## [Task details]
Please rewrite the data below, changing every "broadcast antenna" to "radio tower" and keeping everything else the same.

## [Provided records]

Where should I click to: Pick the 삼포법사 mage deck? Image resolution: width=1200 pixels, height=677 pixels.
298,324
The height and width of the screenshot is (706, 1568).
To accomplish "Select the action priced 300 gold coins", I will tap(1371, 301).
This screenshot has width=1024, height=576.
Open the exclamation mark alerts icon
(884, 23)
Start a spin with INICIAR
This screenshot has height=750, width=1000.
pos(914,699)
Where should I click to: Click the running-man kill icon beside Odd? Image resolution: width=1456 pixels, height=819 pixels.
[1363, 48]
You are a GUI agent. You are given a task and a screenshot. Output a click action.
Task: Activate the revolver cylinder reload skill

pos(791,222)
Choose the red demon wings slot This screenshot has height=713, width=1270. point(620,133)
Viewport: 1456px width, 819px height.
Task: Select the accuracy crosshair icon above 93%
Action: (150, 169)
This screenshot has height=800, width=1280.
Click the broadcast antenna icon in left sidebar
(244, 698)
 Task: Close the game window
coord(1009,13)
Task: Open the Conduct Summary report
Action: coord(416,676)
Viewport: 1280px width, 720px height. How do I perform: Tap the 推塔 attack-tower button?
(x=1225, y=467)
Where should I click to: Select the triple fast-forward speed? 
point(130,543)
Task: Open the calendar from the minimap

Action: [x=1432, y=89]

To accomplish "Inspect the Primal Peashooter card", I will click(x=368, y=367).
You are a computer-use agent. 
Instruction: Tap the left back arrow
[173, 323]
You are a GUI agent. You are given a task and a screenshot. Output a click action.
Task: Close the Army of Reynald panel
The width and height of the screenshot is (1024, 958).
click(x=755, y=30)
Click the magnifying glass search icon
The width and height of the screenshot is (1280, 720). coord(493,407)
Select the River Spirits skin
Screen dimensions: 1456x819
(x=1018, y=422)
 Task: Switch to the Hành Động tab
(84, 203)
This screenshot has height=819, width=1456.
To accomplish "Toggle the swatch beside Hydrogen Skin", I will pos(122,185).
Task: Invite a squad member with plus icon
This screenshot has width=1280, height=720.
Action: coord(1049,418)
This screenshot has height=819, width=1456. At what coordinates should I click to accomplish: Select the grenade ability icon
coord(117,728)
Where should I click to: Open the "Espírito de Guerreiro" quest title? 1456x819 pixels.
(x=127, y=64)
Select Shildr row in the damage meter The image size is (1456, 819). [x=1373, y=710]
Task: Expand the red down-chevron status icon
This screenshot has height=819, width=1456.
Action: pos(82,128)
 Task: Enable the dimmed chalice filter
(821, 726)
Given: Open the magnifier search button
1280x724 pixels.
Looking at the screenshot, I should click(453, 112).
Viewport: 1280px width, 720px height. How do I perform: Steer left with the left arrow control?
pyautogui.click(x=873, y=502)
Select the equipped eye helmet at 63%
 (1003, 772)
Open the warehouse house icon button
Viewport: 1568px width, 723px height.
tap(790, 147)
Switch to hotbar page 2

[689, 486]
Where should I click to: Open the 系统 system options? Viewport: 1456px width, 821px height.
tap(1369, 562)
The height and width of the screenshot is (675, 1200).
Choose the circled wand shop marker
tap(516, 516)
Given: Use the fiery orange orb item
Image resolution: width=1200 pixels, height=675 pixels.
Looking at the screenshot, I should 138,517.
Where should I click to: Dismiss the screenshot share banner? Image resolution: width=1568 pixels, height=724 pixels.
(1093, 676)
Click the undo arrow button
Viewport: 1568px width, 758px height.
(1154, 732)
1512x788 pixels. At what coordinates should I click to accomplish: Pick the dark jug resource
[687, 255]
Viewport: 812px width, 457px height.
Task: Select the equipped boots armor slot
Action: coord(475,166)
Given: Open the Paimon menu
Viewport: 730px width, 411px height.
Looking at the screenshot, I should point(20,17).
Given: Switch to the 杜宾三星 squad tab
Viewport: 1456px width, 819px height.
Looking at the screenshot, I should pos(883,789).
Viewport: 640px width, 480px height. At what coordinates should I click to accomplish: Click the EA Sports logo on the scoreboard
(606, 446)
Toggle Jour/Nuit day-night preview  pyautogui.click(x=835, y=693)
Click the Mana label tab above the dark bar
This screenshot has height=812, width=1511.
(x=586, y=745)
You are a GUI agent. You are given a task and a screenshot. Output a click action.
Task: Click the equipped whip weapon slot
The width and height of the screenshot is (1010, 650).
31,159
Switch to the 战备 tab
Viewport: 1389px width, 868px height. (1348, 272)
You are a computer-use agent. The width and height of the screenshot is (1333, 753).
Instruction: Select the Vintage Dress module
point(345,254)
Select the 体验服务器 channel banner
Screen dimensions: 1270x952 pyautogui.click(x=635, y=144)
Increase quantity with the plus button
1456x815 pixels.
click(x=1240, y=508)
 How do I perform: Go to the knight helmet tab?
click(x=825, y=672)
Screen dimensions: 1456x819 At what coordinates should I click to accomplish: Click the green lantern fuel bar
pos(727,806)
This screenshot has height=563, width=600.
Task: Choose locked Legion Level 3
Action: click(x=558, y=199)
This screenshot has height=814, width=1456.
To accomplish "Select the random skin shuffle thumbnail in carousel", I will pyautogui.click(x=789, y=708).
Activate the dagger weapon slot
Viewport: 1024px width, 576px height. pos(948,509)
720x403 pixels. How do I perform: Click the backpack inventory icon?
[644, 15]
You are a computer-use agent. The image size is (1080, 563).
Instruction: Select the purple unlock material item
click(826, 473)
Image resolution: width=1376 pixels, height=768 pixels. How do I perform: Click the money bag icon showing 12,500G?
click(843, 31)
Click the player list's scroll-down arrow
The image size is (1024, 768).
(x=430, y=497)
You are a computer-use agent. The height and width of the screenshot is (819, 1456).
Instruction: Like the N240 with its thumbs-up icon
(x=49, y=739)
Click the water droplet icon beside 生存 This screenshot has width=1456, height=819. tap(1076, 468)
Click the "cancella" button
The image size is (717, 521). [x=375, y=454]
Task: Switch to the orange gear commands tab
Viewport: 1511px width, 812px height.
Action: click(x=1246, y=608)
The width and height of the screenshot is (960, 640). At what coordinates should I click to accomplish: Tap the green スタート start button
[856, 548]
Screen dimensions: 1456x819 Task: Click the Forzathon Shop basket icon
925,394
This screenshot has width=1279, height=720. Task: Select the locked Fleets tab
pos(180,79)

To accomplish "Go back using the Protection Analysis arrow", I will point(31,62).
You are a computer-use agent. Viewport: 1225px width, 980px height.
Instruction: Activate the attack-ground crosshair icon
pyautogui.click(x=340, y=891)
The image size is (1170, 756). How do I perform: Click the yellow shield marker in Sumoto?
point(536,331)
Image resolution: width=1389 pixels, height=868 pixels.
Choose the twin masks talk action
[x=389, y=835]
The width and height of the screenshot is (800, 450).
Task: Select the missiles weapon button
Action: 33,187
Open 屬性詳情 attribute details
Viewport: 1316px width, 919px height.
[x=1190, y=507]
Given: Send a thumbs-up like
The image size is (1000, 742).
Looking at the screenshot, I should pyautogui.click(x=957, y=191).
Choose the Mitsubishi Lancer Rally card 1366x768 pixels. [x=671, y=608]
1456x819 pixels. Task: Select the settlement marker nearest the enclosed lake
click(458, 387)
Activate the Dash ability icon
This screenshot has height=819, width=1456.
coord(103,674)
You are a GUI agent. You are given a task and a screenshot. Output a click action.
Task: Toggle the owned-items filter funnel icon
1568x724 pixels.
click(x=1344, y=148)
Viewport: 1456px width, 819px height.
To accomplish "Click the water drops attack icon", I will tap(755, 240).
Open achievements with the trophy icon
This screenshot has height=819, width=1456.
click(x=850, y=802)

## [Reply]
Where should I click to: Pick the 삼포법사 mage deck? Image resolution: width=1200 pixels, height=677 pixels.
298,324
The height and width of the screenshot is (706, 1568).
To accomplish "Select the action priced 300 gold coins", I will tap(1371, 301).
This screenshot has width=1024, height=576.
Open the exclamation mark alerts icon
(884, 23)
Start a spin with INICIAR
This screenshot has height=750, width=1000.
pos(914,699)
Where should I click to: Click the running-man kill icon beside Odd? Image resolution: width=1456 pixels, height=819 pixels.
[1363, 48]
You are a GUI agent. You are given a task and a screenshot. Output a click action.
Task: Activate the revolver cylinder reload skill

pos(791,222)
Choose the red demon wings slot This screenshot has height=713, width=1270. point(620,133)
Viewport: 1456px width, 819px height.
Task: Select the accuracy crosshair icon above 93%
Action: (150, 169)
This screenshot has height=800, width=1280.
Click the radio tower icon in left sidebar
(244, 698)
 Task: Close the game window
coord(1009,13)
Task: Open the Conduct Summary report
Action: coord(416,676)
Viewport: 1280px width, 720px height. How do I perform: Tap the 推塔 attack-tower button?
(x=1225, y=467)
Where should I click to: Select the triple fast-forward speed? 
point(130,543)
Task: Open the calendar from the minimap

Action: [x=1432, y=89]

To accomplish "Inspect the Primal Peashooter card", I will click(x=368, y=367).
You are a computer-use agent. 
Instruction: Tap the left back arrow
[173, 323]
You are a GUI agent. You are given a task and a screenshot. Output a click action.
Task: Close the Army of Reynald panel
The width and height of the screenshot is (1024, 958).
click(x=755, y=30)
Click the magnifying glass search icon
The width and height of the screenshot is (1280, 720). coord(493,407)
Select the River Spirits skin
Screen dimensions: 1456x819
(x=1018, y=422)
 Task: Switch to the Hành Động tab
(84, 203)
This screenshot has height=819, width=1456.
To accomplish "Toggle the swatch beside Hydrogen Skin", I will pos(122,185).
Task: Invite a squad member with plus icon
This screenshot has width=1280, height=720.
Action: coord(1049,418)
This screenshot has height=819, width=1456. At what coordinates should I click to accomplish: Select the grenade ability icon
coord(117,728)
Where should I click to: Open the "Espírito de Guerreiro" quest title? 1456x819 pixels.
(x=127, y=64)
Select Shildr row in the damage meter The image size is (1456, 819). [x=1373, y=710]
Task: Expand the red down-chevron status icon
This screenshot has height=819, width=1456.
Action: pos(82,128)
 Task: Enable the dimmed chalice filter
(821, 726)
Given: Open the magnifier search button
1280x724 pixels.
Looking at the screenshot, I should click(453, 112).
Viewport: 1280px width, 720px height. How do I perform: Steer left with the left arrow control?
pyautogui.click(x=873, y=502)
Select the equipped eye helmet at 63%
 (1003, 772)
Open the warehouse house icon button
Viewport: 1568px width, 723px height.
tap(790, 147)
Switch to hotbar page 2

[689, 486]
Where should I click to: Open the 系统 system options? Viewport: 1456px width, 821px height.
tap(1369, 562)
The height and width of the screenshot is (675, 1200).
Choose the circled wand shop marker
tap(516, 516)
Given: Use the fiery orange orb item
Image resolution: width=1200 pixels, height=675 pixels.
Looking at the screenshot, I should 138,517.
Where should I click to: Dismiss the screenshot share banner? Image resolution: width=1568 pixels, height=724 pixels.
(1093, 676)
Click the undo arrow button
Viewport: 1568px width, 758px height.
(1154, 732)
1512x788 pixels. At what coordinates should I click to accomplish: Pick the dark jug resource
[687, 255]
Viewport: 812px width, 457px height.
Task: Select the equipped boots armor slot
Action: coord(475,166)
Given: Open the Paimon menu
Viewport: 730px width, 411px height.
Looking at the screenshot, I should point(20,17).
Given: Switch to the 杜宾三星 squad tab
Viewport: 1456px width, 819px height.
Looking at the screenshot, I should pos(883,789).
Viewport: 640px width, 480px height. At what coordinates should I click to accomplish: Click the EA Sports logo on the scoreboard
(606, 446)
Toggle Jour/Nuit day-night preview  pyautogui.click(x=835, y=693)
Click the Mana label tab above the dark bar
This screenshot has height=812, width=1511.
(x=586, y=745)
You are a GUI agent. You are given a task and a screenshot. Output a click action.
Task: Click the equipped whip weapon slot
The width and height of the screenshot is (1010, 650).
31,159
Switch to the 战备 tab
Viewport: 1389px width, 868px height. (1348, 272)
You are a computer-use agent. The width and height of the screenshot is (1333, 753).
Instruction: Select the Vintage Dress module
point(345,254)
Select the 体验服务器 channel banner
Screen dimensions: 1270x952 pyautogui.click(x=635, y=144)
Increase quantity with the plus button
1456x815 pixels.
click(x=1240, y=508)
 How do I perform: Go to the knight helmet tab?
click(x=825, y=672)
Screen dimensions: 1456x819 At what coordinates should I click to accomplish: Click the green lantern fuel bar
pos(727,806)
This screenshot has height=563, width=600.
Task: Choose locked Legion Level 3
Action: click(x=558, y=199)
This screenshot has height=814, width=1456.
To accomplish "Select the random skin shuffle thumbnail in carousel", I will pyautogui.click(x=789, y=708).
Activate the dagger weapon slot
Viewport: 1024px width, 576px height. pos(948,509)
720x403 pixels. How do I perform: Click the backpack inventory icon?
[644, 15]
You are a computer-use agent. The image size is (1080, 563).
Instruction: Select the purple unlock material item
click(826, 473)
Image resolution: width=1376 pixels, height=768 pixels. How do I perform: Click the money bag icon showing 12,500G?
click(843, 31)
Click the player list's scroll-down arrow
The image size is (1024, 768).
(x=430, y=497)
You are a computer-use agent. The height and width of the screenshot is (819, 1456).
Instruction: Like the N240 with its thumbs-up icon
(x=49, y=739)
Click the water droplet icon beside 生存 This screenshot has width=1456, height=819. tap(1076, 468)
Click the "cancella" button
The image size is (717, 521). [x=375, y=454]
Task: Switch to the orange gear commands tab
Viewport: 1511px width, 812px height.
Action: click(x=1246, y=608)
The width and height of the screenshot is (960, 640). At what coordinates should I click to accomplish: Tap the green スタート start button
[856, 548]
Screen dimensions: 1456x819 Task: Click the Forzathon Shop basket icon
925,394
This screenshot has width=1279, height=720. Task: Select the locked Fleets tab
pos(180,79)

To accomplish "Go back using the Protection Analysis arrow", I will point(31,62).
You are a computer-use agent. Viewport: 1225px width, 980px height.
Instruction: Activate the attack-ground crosshair icon
pyautogui.click(x=340, y=891)
The image size is (1170, 756). How do I perform: Click the yellow shield marker in Sumoto?
point(536,331)
Image resolution: width=1389 pixels, height=868 pixels.
Choose the twin masks talk action
[x=389, y=835]
The width and height of the screenshot is (800, 450).
Task: Select the missiles weapon button
Action: 33,187
Open 屬性詳情 attribute details
Viewport: 1316px width, 919px height.
[x=1190, y=507]
Given: Send a thumbs-up like
The image size is (1000, 742).
Looking at the screenshot, I should pyautogui.click(x=957, y=191).
Choose the Mitsubishi Lancer Rally card 1366x768 pixels. [x=671, y=608]
1456x819 pixels. Task: Select the settlement marker nearest the enclosed lake
click(458, 387)
Activate the Dash ability icon
This screenshot has height=819, width=1456.
coord(103,674)
You are a GUI agent. You are given a task and a screenshot. Output a click action.
Task: Toggle the owned-items filter funnel icon
1568x724 pixels.
click(x=1344, y=148)
Viewport: 1456px width, 819px height.
To accomplish "Click the water drops attack icon", I will tap(755, 240).
Open achievements with the trophy icon
This screenshot has height=819, width=1456.
click(x=850, y=802)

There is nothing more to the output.